The ACC race is so wide open this fall it wouldn't be a true surprise if any of the following teams won the conference title: Clemson, Boston College, Florida State, Georgia Tech, Virginia Tech, Miami or North Carolina.

So who would be a surprise, that darkhorse who creeps up on everyone?

My early pick is the North Carolina State Wolfpack. Here are three reasons why:

1. It's about time. Coach Tom O'Brien is due. He's entering his fourth season and hasn't been able to catch a break. Injuries or other setbacks prevented O'Brien from showing what he can do when he's got everything in place. O'Brien is a better coach than his 2-6 ACC record last year indicates, and wins over Pitt and UNC are proof. If everyone on this team can stay healthy and out of trouble, the Pack should be back in the postseason.

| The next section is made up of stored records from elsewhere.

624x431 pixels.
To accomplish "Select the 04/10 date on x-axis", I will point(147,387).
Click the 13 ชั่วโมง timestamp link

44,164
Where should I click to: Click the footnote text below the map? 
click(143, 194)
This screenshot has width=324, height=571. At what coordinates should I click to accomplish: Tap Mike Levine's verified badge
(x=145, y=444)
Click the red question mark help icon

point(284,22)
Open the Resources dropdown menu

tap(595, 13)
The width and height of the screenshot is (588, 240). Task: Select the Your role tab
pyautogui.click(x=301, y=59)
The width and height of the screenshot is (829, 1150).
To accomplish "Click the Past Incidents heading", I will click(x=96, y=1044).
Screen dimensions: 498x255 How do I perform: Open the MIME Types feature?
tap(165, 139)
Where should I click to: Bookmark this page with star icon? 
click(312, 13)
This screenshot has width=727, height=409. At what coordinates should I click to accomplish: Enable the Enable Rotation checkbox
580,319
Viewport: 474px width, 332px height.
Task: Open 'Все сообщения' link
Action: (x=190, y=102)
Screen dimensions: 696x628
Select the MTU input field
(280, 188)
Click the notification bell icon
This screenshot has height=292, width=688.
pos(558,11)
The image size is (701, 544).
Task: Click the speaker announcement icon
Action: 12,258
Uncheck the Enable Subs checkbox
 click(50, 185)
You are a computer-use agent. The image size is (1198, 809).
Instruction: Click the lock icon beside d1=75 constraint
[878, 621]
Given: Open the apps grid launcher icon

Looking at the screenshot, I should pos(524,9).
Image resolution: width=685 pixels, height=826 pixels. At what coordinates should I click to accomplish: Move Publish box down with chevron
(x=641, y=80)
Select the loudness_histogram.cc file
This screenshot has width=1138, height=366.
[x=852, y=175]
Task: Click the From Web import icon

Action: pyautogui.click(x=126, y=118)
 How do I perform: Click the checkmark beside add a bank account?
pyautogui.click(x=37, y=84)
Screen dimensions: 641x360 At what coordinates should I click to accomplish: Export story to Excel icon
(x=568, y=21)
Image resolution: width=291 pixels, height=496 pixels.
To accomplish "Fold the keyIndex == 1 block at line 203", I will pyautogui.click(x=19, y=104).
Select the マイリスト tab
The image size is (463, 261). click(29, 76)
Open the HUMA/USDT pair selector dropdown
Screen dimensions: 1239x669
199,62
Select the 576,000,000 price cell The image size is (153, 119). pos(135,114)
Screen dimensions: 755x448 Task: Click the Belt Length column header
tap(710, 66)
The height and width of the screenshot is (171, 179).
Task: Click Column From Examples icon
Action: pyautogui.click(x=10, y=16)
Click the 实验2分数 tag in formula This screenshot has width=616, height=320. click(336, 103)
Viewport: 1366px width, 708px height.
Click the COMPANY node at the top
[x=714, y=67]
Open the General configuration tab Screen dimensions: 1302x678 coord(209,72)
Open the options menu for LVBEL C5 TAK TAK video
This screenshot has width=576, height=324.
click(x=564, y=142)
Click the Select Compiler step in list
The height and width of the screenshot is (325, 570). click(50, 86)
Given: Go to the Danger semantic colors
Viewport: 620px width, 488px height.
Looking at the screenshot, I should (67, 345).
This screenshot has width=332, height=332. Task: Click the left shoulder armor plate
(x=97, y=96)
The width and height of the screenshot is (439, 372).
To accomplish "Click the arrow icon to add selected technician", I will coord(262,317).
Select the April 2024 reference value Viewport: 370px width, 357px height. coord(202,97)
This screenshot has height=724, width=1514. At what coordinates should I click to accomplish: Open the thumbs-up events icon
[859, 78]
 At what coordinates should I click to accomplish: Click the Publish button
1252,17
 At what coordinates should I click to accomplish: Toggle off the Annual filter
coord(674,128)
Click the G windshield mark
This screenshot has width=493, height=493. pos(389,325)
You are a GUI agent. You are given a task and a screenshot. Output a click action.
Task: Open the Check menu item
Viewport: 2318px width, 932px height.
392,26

2. Russell Wilson should still be one of the best quarterbacks in the league. He completed 59.3 percent of his passes last year for 3,027 yards and a league-leading 31 touchdown passes. He finished 15th nationally in pass efficiency with a 147.77 rating. He also finished 19th nationally in total offense.

3. The defense will be better. Linebacker should be a strong position, especially with the return of Nate Irving, who had 80 tackles and four interceptions in 2008, and Audie Cole, who was NC State's leading tackler a year ago with 73. They'll be under the guidance of former Georgia Tech defensive coordinator Jon Tenuta, who was hired to coach the linebackers. The secondary was young and ever-changing last year but should be better with the return of two starters in C.J. Wilson and Brandan Bishop. Four other defensive backs started last year.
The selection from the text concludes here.